REEL SEKTÖR VE İSTİHDAM ÜZERİNDEKİ ETKİLER
Yüksek faizler, reel sektörün borçlanma maliyetlerini artırarak yatırım ve üretim süreçlerini olumsuz etkiliyor. Geleceğe yönelik tüketim ve üretim beklentilerinin bozulması, işsizlik oranlarının artmasına ve mevcut işsizlik seviyelerinin (%28-29) tarihi zirvelerine ulaşmasına neden oluyor. Bu durum, özellikle küçük ve orta ölçekli işletmelerin ayakta kalma mücadelesini zorlaştırıyor.
ENFLASYON VE SATIN ALMA GÜCÜ
Resmi enflasyon rakamları düşüş gösterse de, vatandaşların satın alma gücündeki kayıp devam ediyor. Asgari ücretin reel değerinin ciddi oranda azalması, dar gelirli aileler için geçim sıkıntısını derinleştiriyor. Özellikle büyük şehirlerde başlayan kira gibi sorunlar, artık küçük şehirlere de yayılmış durumda.
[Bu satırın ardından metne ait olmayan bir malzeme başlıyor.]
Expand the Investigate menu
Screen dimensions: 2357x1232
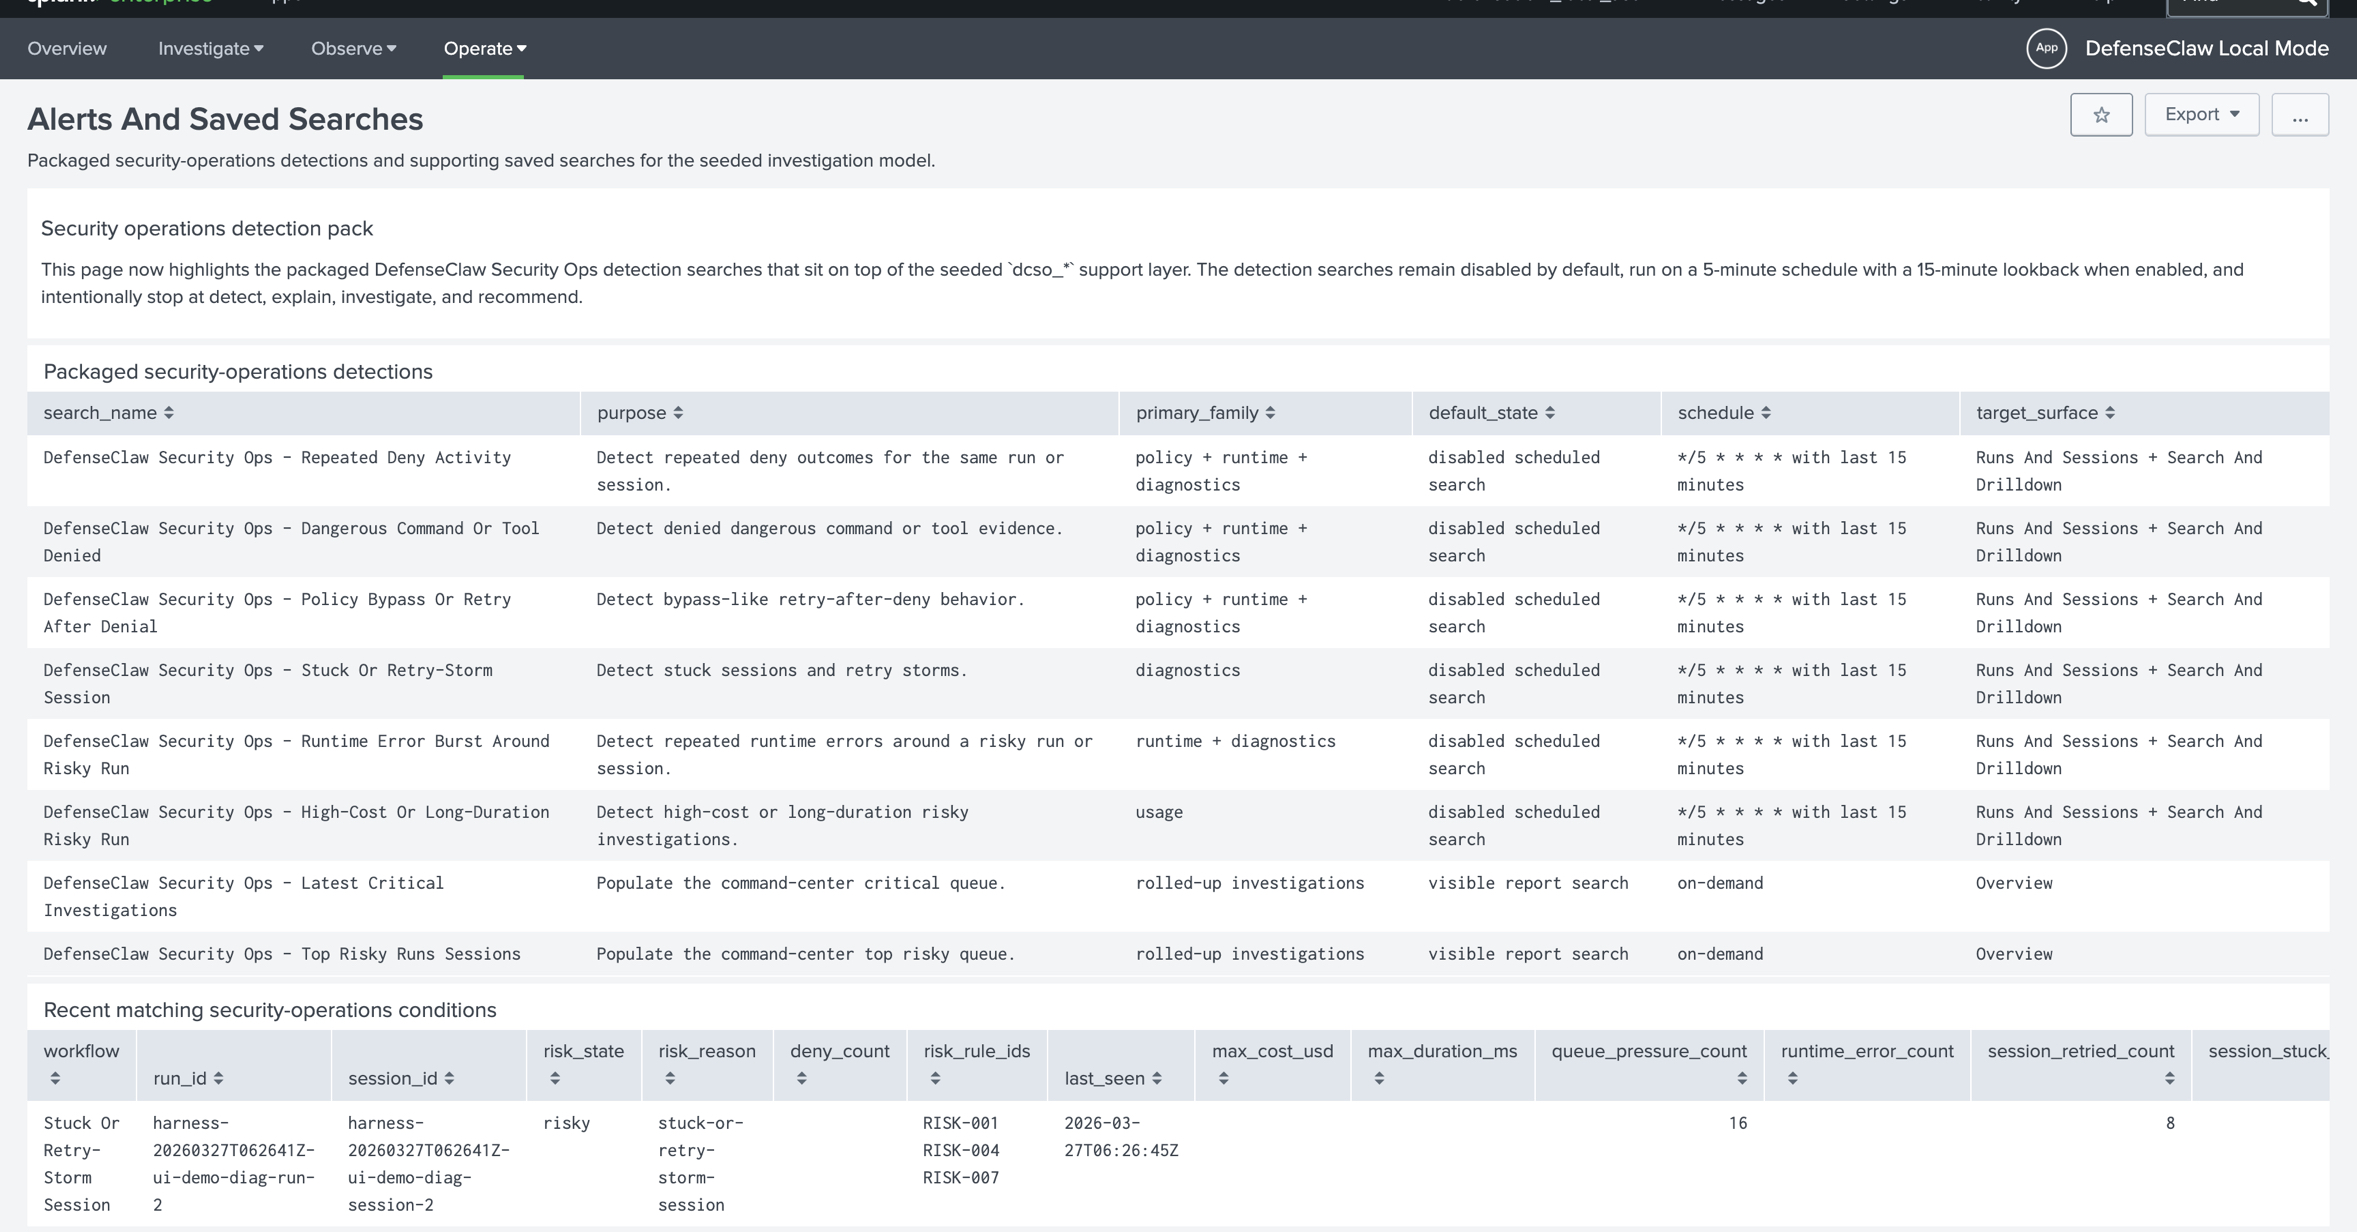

Ekonomik sıkıntıların yanı sıra, siyasi gelişmeler de toplumsal gerilimi artırıyor. Uzmanlar, finansal istikrardan ziyade toplumsal istikrara odaklanılması gerektiğini belirtiyor. Toplumun artan mutsuzluğu ve geleceksizlik hissi, sandık dışı tepkilerin ortaya çıkma potansiyelini artırıyor. Bu durum, "düdüklü tencere" benzetmesiyle, biriken toplumsal baskının yakın zamanda bir şekilde dışa vurabileceği uyarısını taşıyor.
Bu zorlu süreçte, iyi haber olarak dış ödeme risklerinin azaldığı ve döviz kuru şoku risklerinin bertaraf edildiği belirtiliyor. Ancak, finansal istikrarın sağlanması adına ödenen bedelin, reel sektör ve hane halkı üzerinde yarattığı derin yara, önümüzdeki dönemde daha da belirginleşebilir.